1.1. Hieronder zal de Afdeling eerst ingaan op het hoger beroep tegen de aangevallen uitspraak en daarna ingaan op het nadere besluit van 4 maart 2022.
Het hoger beroep
2. Zoals de Afdeling onder 4 van de tussenuitspraak heeft geoordeeld, heeft de rechtbank ten onrechte geoordeeld dat [appellant] in bezwaar niet om vergoeding van de proceskosten heeft verzocht. Daarnaast heeft [appellant] terecht betoogd dat de rechtbank ten onrechte heeft geoordeeld dat het college de waardeverklaring op grond van artikel 11, eerste lid, van de Wob niet openbaar heeft hoeven maken. Zie onder 7.4 van de tussenuitspraak.
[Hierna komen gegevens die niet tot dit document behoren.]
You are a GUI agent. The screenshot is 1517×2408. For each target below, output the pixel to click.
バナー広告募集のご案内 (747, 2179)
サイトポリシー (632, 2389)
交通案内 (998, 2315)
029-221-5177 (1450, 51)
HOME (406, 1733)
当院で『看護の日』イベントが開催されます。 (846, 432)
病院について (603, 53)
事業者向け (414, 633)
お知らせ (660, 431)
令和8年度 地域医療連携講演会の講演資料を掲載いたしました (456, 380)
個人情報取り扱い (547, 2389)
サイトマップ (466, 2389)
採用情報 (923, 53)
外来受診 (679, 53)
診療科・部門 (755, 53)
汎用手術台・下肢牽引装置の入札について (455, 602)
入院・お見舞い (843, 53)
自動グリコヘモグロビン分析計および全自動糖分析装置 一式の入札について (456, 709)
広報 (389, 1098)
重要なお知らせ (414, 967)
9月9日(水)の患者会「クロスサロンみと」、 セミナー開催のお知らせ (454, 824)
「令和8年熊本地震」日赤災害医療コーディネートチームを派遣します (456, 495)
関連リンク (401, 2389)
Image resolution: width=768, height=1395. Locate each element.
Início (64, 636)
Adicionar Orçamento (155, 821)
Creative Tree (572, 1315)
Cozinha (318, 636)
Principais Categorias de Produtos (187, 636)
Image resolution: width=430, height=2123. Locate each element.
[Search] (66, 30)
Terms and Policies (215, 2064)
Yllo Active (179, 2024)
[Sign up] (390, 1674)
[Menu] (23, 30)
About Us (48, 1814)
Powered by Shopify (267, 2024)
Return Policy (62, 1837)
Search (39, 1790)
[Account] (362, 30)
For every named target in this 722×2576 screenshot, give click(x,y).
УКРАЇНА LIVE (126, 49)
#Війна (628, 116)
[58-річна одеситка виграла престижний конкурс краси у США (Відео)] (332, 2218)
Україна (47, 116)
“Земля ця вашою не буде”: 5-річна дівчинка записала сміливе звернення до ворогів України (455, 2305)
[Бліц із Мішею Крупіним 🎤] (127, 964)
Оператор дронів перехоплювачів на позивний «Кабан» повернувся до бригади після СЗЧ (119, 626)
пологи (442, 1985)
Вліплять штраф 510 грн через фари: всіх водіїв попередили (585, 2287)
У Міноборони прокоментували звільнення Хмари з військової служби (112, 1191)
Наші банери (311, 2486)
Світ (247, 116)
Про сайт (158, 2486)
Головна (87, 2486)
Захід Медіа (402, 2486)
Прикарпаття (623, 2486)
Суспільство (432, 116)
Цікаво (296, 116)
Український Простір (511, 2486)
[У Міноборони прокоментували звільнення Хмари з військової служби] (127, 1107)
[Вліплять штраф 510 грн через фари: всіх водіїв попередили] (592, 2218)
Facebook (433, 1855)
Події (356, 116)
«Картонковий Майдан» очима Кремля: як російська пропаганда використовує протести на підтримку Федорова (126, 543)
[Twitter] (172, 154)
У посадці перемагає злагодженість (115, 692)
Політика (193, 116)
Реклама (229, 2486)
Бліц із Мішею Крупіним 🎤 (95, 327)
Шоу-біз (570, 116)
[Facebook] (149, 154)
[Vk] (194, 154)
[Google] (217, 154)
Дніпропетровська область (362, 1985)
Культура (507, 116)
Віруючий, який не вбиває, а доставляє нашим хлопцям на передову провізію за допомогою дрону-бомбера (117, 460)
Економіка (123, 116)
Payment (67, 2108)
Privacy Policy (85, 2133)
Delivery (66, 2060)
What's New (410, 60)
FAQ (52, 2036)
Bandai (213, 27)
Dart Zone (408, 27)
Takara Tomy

3. Gelet op wat onder 2 is overwogen, is het hoger beroep van [appellant] gegrond. De uitspraak van de rechtbank moet worden vernietigd voor zover zij het beroep ongegrond heeft verklaard. Doende wat de rechtbank zou behoren te doen, zal de Afdeling het beroep tegen het besluit op bezwaar van 18 december 2018, zoals gewijzigd bij besluit van 12 december 2019, gegrond verklaren. Die besluiten moeten worden vernietigd voor zover het college openbaarmaking van de waardeverklaring op grond van artikel 11, eerste lid, van de Wob heeft geweigerd en de proceskosten in verband met de behandeling van het bezwaar niet heeft vergoed. De Afdeling zal het college veroordelen tot vergoeding van bij [appellant] in verband met de behandeling van het bezwaar opgekomen proceskosten en bepalen dat deze uitspraak in zoverre in de plaats treedt van het vernietigde besluit.
Het beroep tegen het besluit van 4 maart 2022
4. Het college heeft ter uitvoering van de tussenuitspraak bij besluit van 4 maart 2022 de waardeverklaring openbaar gemaakt. [appellant] heeft naar aanleiding daarvan geen zienswijze ingediend. De Afdeling stelt vast dat geen beroep van rechtswege tegen dit besluit is ontstaan, omdat [appellant] daarbij onvoldoende belang heeft. De reden daarvoor is dat het college de waardeverklaring integraal openbaar heeft gemaakt.
Proceskosten
5. Het college moet de proceskosten in hoger beroep vergoeden.
Beslissing
De Afdeling bestuursrechtspraak van de Raad van State:
I. verklaart het hoger beroep gegrond;
II. vernietigt de uitspraak van de rechtbank Oost-Brabant van 22 mei 2020 in zaak nr. 19/361 voor zover de rechtbank het beroep ongegrond heeft verklaard;
III. verklaart het bij de rechtbank ingestelde beroep gegrond;
IV. vernietigt het besluit van het college van burgemeester en wethouders van Eindhoven van 18 december 2018, kenmerk BZ-18-1191-001, zoals gewijzigd bij besluit van 12 december 2019, kenmerk BZ-18-1191-001, voor zover het openbaarmaking van de waardeverklaring heeft geweigerd en heeft nagelaten de bij [appellant] opgekomen proceskosten in verband met de behandeling van het bezwaar te vergoeden;
V. veroordeelt het college van burgemeester en wethouders van Eindhoven tot vergoeding van bij [appellant] in verband met de behandeling van het bezwaar opgekomen proceskosten tot een bedrag van €1.082,00, geheel toe te rekenen aan door een derde beroepsmatig verleende rechtsbijstand;
VI. bepaalt dat deze uitspraak in zoverre in de plaats treedt van het vernietigde besluit;
VII. veroordeelt het college van burgemeester en wethouders van Eindhoven tot vergoeding van bij [appellant] in verband met de behandeling van het hoger beroep opgekomen proceskosten tot een bedrag van €1.518,00, geheel toe te rekenen aan door een derde beroepsmatig verleende rechtsbijstand.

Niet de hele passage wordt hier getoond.